Güncelleme Tarihi:
Said-i Nursi, Necip Fazıl Kısakürek, Peyami Safa, Osman Yüksel Serdengeçti, Fethullah Gülen, Bülent Arınç... 1950’lerden itibaren, muhafazakâr kesimin ideolog ve siyasetçileri, Fatih Sultan Mehmet’in fetihten sonra camiye çevirdiği, 1934’te bakanlar kurulu kararıyla müze olarak hizmet veren Ayasofya’nın yeniden cami olması için yazılar yazdı, kampanyalar düzenledi... Hatta Serdengeçti örneğinde olduğu gibi bu uğurda hapse dahi girdiler. Bu sene fethin yıldönümüyle birlikte “Ayasofya cami olsun” kampanyaları hız kazandı. “Müze kalsın” diyen aydınlar da karşı cephede...
Ayasofya’nın statüsü üzerine daha önce de kalem oynatmış Zaman gazetesi yazarı ve ilahiyatçı Ali Bulaç, “Ayasofya cami olacaksa, Ruhban okulu da açılmalı” diyor.
Ayasofya tartışması sürerken Ahmet Hakan, size bir çağrı yaptı ve daha önce “Ayasofya kilise olarak yeninde açılsın” dediğinizi ve bu görüşünüzü tekrar dillendirip dillendiremeyeceğinizi sordu. Ne diyorsunuz?
Hakan’ın hafızası onu yanıltıyor olabilir. Bir televizyon programında konuşmuştuk ama “Ayasofya yeniden kilise olsun” demedim. Şöyle söyleyeyim: Ortada Fatih’in vakfiyesi var, müzeye çevrilmemesi gerekirdi.

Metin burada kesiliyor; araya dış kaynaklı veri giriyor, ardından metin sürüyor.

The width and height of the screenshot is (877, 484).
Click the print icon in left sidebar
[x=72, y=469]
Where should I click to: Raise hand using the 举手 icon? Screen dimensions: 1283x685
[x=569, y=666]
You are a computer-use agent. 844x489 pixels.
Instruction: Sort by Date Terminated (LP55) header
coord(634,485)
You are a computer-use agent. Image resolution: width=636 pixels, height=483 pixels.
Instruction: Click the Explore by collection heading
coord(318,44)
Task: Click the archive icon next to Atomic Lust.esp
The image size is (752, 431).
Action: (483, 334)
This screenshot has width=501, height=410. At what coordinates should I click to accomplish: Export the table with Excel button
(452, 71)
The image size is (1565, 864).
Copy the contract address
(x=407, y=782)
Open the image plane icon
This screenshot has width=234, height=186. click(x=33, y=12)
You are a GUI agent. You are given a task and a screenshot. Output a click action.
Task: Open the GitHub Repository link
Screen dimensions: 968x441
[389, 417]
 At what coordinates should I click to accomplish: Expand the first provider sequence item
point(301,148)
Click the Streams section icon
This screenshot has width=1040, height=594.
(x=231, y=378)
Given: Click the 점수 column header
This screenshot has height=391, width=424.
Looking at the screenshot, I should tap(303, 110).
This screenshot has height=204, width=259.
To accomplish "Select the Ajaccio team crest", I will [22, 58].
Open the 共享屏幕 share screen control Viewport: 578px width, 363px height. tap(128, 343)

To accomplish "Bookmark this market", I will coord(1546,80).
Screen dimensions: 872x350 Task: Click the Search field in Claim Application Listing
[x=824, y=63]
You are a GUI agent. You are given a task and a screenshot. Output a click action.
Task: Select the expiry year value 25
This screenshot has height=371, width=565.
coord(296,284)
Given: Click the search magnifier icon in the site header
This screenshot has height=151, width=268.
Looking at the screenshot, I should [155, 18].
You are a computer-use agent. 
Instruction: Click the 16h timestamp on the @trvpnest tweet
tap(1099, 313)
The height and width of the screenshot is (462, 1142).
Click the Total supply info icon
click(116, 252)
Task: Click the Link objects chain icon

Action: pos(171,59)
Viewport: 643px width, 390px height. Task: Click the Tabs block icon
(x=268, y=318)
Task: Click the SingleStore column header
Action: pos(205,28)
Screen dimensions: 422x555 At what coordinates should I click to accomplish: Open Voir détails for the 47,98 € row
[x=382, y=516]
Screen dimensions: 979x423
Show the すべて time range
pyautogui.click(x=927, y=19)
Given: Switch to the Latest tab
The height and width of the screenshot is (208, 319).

Ama madem şu an fiili durum var; o halde onun üzerinden değerlendirmek daha isabetli olur. Müze olarak kalabilir. Ama camiye dönüştürülürse bir bölümü kilise olarak da hizmet verebilir. Ben Doğu ile Batı medeniyetlerinin buluşmasına ve barışına hizmet etmesi amacıyla iki taraftaki iki ayrı sembolün bir projede değerlendirilmesini önermiştim. İspanya’daki Kurtuba Camii’nden Müslümanlar, Ayasofya’dan Hıristiyanlar istifade edebilirse bu, iki tarafa da yarar sağlar.
Peki camiye çevrilmesi Türkiye’nin dış dünyayı karşısına alması anlamına gelir mi?
Ayasofya camiye çevrilecekse, bu tek başına değil, bir paket içinde değerlendirilmeli. Bununla beraber Ruhban Okulu yeniden açılmalı; Patrik’in ekümeniklik statüsü resmen tanınmalı ve gayrimüslim vatandaşların, vakıflarla ilgili olanları dahil tüm hakları tanınmalıdır. Böyle bir hareket güçlü bir mesaj olur.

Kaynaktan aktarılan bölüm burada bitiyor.